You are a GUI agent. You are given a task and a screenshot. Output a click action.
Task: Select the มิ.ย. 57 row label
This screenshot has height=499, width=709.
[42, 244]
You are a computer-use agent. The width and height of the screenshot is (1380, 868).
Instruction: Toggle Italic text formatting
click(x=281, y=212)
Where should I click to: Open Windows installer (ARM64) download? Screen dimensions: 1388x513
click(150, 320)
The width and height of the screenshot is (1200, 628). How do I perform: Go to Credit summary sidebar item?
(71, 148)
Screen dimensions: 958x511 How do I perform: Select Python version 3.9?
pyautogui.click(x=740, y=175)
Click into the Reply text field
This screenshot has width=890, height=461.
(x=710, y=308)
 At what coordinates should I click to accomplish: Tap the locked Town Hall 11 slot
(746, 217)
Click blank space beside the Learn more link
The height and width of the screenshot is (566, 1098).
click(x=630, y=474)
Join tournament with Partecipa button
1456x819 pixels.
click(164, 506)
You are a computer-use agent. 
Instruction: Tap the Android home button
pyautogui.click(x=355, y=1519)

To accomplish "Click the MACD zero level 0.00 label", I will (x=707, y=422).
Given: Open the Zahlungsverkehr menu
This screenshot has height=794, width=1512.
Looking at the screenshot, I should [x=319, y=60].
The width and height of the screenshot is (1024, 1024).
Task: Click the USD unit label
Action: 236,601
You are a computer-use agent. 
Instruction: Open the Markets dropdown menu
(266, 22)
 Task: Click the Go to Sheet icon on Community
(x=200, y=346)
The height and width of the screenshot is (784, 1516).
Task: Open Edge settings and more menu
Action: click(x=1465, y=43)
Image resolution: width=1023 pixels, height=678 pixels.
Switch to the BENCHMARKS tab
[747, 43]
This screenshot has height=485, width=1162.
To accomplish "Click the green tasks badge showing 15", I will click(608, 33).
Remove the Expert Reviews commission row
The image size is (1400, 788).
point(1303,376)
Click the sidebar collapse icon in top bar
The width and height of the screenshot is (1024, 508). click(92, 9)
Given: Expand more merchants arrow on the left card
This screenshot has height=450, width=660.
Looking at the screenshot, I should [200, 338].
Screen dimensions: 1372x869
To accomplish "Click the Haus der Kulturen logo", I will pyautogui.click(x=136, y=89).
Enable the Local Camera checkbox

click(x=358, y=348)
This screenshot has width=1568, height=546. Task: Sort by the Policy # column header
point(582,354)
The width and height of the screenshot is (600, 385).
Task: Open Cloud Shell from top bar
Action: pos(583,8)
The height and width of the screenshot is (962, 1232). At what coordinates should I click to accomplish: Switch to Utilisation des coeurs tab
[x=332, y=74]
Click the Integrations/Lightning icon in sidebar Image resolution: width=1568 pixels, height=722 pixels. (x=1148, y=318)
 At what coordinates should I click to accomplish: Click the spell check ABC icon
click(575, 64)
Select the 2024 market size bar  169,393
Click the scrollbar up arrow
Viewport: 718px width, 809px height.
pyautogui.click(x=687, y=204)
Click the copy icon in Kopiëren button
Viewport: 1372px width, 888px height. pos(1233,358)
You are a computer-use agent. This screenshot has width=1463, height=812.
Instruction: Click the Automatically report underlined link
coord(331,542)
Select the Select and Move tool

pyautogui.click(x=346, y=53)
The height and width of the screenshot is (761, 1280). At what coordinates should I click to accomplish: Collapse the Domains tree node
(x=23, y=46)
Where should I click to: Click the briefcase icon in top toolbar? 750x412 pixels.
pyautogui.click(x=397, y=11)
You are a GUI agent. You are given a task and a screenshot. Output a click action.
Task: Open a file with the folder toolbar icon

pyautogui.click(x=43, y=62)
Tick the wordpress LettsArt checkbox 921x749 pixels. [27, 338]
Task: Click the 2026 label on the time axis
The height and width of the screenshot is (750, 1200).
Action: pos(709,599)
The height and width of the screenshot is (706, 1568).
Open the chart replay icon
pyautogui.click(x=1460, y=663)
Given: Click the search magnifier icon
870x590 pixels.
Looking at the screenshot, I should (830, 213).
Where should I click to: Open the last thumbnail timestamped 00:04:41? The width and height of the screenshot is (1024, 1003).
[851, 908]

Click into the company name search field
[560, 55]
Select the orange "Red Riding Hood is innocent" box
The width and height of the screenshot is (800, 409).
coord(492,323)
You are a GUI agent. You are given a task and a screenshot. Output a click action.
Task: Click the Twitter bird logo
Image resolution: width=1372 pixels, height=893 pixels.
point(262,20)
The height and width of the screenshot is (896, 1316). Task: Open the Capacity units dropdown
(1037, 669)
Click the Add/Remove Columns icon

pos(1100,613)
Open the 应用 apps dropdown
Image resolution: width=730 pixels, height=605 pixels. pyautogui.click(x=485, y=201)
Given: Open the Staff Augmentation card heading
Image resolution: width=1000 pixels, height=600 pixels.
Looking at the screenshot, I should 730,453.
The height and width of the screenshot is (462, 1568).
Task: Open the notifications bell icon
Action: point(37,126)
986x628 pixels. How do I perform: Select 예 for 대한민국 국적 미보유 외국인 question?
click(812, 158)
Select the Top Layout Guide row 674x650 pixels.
-------------------------
> **GOAL OF THE EXERCISE**
Filter the data above by the word "computer" and copy every line that matches.

> **ANSWER FOR THIS EXERCISE**
You are a computer-use agent. The width and height of the screenshot is (1380, 868).
You are a computer-use agent. 
You are a computer-use agent. 
You are a computer-use agent. This screenshot has width=1463, height=812.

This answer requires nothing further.